PDA

View Full Version : Non-www 301s, and Abs urls


CMJC
05-16-2005, 09:26 PM
I'd appreciate a response from FQ Staff, but thought it'd be valuable to have the reply public.

In using jargon to ask, I don't want to appear more proficient than I am, so please bear in mind I'm no techie.

Rationale:

Now that Google has perfectly formed bullet-holes in both feet following the Allegra and Web Accelerator debacles, I want my sites to be a glitch-free as possible for Googlebot et al.

So I've decided to pay the slight load-time overhead of switching to all absolute urls (or effectively absolute urls such as (root)/folder/file.htm)

The other concern I have is avoiding duplicate crawls (and subsequent duplicate penalty) to www and non-www urls.

Question:

FQ servers collect both www and non-www calls to my account, so do I need to add in my root .htaccess a 301 for all non-www calls to go to the appropriate www url?

In effect, I'm asking how FQ currently re-routes such calls. Is it a 301 (seems very unlikely): so should I therefore use a site-wide root 301 to be certain?

Colin

PS. If you've not been watching the tremors at Mountain View, It's a great time to sell G-stock.

PPS. Very unusual: My site has been inaccessible for the last 90 minutes, (calls time out. Only Ftp connects) I assume it's something to do with the Rocko memory upgrade, and my local proxy updates. I'll wait before filing a ticket.

sheila
05-16-2005, 10:42 PM
PPS. Very unusual: My site has been inaccessible for the last 90 minutes, (calls time out. Only Ftp connects) I assume it's something to do with the Rocko memory upgrade, and my local proxy updates. I'll wait before filing a ticket.
As we have responded to CMJC in email from the Service Desk...
The sites on ROCKO are all operating fine and there is no outage. The following KnowledgeBase FAQ contains tips on how to proceed when you have trouble accessing your site:
http://service.FutureQuest.net/?_a=knowledgebase&_j=questiondetails&_i=32

CMJC
05-16-2005, 11:16 PM
As we have responded to CMJC in email from the Service Desk...
The sites on ROCKO are all operating fine and there is no outage. The following KnowledgeBase FAQ contains tips on how to proceed when you have trouble accessing your site:
http://service.FutureQuest.net/?_a=knowledgebase&_j=questiondetails&_i=32

Yep, I confirm it's definitely due to my local IP, and not FQ's excellent network.

Thanks Sheila!

sheila
05-16-2005, 11:56 PM
Question:

FQ servers collect both www and non-www calls to my account, so do I need to add in my root .htaccess a 301 for all non-www calls to go to the appropriate www url?

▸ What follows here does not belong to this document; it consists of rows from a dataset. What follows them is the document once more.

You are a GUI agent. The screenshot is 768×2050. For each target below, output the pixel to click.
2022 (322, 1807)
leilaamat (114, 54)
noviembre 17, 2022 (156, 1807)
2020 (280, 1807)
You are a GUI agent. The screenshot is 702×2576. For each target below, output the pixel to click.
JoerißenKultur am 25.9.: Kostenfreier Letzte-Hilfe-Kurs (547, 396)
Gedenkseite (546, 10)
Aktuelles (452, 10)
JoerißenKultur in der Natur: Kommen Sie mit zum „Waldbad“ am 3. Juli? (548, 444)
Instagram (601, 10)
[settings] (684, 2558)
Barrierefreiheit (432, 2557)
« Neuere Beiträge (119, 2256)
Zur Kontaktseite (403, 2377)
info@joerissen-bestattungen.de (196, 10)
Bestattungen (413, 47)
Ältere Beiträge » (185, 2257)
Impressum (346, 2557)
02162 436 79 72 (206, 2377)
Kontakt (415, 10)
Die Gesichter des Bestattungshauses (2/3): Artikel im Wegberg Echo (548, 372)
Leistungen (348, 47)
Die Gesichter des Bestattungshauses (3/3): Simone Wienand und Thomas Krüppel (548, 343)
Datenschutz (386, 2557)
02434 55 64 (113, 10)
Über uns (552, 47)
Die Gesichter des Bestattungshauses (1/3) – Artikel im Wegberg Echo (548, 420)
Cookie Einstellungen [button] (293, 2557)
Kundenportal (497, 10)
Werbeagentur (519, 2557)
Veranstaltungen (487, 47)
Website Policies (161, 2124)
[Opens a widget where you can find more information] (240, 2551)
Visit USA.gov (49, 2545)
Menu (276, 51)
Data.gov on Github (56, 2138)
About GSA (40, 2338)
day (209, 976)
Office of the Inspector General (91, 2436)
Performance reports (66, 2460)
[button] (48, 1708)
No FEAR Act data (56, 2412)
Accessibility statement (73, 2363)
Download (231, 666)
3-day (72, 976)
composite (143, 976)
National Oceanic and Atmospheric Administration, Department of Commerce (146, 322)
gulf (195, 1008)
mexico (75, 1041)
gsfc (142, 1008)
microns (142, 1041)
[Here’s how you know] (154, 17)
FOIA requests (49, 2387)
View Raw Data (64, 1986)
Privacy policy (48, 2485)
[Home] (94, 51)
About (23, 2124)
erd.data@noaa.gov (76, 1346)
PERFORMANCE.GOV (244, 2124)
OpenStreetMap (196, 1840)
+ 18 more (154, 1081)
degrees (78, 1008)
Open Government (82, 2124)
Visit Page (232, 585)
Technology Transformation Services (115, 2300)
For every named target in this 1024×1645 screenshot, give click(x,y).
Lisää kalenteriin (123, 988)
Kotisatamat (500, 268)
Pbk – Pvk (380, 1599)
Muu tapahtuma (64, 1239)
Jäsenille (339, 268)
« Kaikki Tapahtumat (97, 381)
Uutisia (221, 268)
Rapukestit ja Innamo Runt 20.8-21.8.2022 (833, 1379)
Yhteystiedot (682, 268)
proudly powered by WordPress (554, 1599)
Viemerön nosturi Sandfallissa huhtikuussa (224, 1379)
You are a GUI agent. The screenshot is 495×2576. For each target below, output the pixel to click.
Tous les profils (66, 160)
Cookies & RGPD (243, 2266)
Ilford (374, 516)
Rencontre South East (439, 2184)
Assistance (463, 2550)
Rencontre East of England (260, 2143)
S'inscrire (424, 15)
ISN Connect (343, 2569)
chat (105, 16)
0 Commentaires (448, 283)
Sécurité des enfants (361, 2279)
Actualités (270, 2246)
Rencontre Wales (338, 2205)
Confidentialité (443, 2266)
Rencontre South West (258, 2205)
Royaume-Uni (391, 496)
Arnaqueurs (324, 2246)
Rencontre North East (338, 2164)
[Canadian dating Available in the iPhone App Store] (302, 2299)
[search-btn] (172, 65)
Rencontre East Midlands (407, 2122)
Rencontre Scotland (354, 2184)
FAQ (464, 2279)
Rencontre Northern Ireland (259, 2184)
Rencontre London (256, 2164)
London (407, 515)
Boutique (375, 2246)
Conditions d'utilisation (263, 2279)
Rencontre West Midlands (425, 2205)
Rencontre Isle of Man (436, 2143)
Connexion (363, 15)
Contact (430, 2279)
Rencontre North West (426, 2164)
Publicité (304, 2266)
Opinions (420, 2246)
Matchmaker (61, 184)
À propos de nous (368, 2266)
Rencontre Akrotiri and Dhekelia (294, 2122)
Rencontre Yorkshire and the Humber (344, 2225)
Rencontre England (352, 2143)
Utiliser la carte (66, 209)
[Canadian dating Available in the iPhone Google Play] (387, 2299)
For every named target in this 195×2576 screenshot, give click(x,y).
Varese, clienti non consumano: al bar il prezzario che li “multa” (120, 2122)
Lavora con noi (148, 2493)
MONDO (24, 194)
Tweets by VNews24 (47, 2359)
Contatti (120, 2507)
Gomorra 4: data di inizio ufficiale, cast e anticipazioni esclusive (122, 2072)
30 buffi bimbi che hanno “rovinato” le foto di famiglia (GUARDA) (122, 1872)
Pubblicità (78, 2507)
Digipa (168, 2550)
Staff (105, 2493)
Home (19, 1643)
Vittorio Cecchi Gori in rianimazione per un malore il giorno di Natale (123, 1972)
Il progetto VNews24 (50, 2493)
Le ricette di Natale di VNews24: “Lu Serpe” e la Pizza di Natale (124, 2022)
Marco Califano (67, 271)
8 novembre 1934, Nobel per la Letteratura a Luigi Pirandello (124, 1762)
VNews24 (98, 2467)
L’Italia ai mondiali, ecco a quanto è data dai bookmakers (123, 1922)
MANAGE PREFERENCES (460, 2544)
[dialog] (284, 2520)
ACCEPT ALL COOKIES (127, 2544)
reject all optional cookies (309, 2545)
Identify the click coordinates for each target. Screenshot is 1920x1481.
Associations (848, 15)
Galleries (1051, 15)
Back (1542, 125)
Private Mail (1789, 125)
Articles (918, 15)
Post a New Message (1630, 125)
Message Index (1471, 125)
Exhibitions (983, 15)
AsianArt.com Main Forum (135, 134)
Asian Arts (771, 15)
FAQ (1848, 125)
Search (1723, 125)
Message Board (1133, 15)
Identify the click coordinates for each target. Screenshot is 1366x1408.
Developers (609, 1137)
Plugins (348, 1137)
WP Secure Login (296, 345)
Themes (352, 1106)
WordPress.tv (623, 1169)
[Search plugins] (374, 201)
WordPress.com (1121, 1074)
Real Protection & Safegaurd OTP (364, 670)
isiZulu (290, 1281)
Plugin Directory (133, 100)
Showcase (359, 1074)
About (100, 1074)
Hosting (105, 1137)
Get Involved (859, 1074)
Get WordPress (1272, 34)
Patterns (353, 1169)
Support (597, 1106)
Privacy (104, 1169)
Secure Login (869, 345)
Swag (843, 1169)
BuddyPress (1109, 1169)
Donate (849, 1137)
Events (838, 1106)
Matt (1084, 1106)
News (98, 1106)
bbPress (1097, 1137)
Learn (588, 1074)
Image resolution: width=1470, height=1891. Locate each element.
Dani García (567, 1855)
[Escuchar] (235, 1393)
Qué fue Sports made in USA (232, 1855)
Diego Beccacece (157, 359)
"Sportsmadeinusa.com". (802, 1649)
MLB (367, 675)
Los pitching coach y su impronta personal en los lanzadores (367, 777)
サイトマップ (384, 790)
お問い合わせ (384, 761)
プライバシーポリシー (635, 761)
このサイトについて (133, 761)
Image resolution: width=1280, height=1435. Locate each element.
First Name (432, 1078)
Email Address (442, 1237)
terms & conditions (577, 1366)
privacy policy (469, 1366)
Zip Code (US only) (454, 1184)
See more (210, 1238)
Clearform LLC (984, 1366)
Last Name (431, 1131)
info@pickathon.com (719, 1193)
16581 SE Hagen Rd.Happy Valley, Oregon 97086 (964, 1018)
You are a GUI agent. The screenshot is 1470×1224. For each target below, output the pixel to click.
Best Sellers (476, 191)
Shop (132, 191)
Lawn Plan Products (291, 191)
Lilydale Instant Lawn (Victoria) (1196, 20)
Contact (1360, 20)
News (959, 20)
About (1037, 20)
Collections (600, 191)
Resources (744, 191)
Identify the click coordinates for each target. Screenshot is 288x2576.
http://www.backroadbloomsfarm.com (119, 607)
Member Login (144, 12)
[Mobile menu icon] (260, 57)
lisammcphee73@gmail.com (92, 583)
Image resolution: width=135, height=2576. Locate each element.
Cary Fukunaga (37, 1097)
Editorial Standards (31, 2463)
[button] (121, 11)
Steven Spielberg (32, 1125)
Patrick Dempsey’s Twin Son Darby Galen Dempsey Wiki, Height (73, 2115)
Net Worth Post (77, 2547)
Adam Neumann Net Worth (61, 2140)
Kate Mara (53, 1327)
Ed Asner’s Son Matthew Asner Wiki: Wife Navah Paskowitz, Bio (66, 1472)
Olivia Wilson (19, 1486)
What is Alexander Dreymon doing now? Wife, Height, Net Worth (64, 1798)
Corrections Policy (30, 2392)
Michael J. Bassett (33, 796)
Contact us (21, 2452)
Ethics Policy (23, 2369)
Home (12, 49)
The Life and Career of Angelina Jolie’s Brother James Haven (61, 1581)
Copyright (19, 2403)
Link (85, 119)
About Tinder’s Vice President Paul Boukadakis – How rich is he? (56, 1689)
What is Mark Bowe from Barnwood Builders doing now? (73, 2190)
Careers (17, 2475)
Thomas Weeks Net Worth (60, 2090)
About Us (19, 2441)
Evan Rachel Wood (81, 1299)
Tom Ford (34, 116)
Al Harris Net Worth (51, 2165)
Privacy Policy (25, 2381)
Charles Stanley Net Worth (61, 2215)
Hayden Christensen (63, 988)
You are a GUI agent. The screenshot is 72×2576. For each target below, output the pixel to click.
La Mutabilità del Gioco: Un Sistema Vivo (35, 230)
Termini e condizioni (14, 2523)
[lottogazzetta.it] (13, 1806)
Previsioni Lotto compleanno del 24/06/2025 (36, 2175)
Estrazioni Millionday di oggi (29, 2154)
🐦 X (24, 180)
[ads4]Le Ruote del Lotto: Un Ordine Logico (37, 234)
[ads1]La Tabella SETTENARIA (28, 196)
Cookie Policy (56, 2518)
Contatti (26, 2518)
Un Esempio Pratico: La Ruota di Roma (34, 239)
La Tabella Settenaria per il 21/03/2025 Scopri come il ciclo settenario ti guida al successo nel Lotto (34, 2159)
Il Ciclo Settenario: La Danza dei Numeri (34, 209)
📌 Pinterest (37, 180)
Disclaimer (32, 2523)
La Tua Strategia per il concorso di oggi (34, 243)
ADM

In effect, I'm asking how FQ currently re-routes such calls. Is it a 301 (seems very unlikely): so should I therefore use a site-wide root 301 to be certain?
FutureQuest does not "reroute" such requests. It is possible that bots would crawl with and without "www" as separate spidering sessions. (Whether that has any effect on your search engine rankings...I would be unable to speculate.)

In order to redirect all calls to one version or the other (I think most people opt for the with "www" option), you would need to do one of the following:

301 Redirect as you have suggested
Hard code one version or the other into the links on your site. This would have the effect of redirecting any site visitor, including bots, upon the first internal link they followed.
Rewrite engine (for advanced users only!!!)
Other? (am I forgetting something?)

All of the above options have been previously discussed in these forums, and should theoretically be able to be located by a search of the forums...?

Andilinks
05-17-2005, 12:18 AM
If you've not been watching the tremors at Mountain View, It's a great time to sell G-stock.Yes, there have been apparent upheavals this month and the web accellerator was a mis-step in my opinion, but I think it is hardly time for a panic. I'd hold GOOG.

Andi

CMJC
05-17-2005, 02:03 AM
FutureQuest does not "reroute" such requests. It is possible that bots would crawl with and without "www" as separate spidering sessions. (Whether that has any effect on your search engine rankings...I would be unable to speculate.)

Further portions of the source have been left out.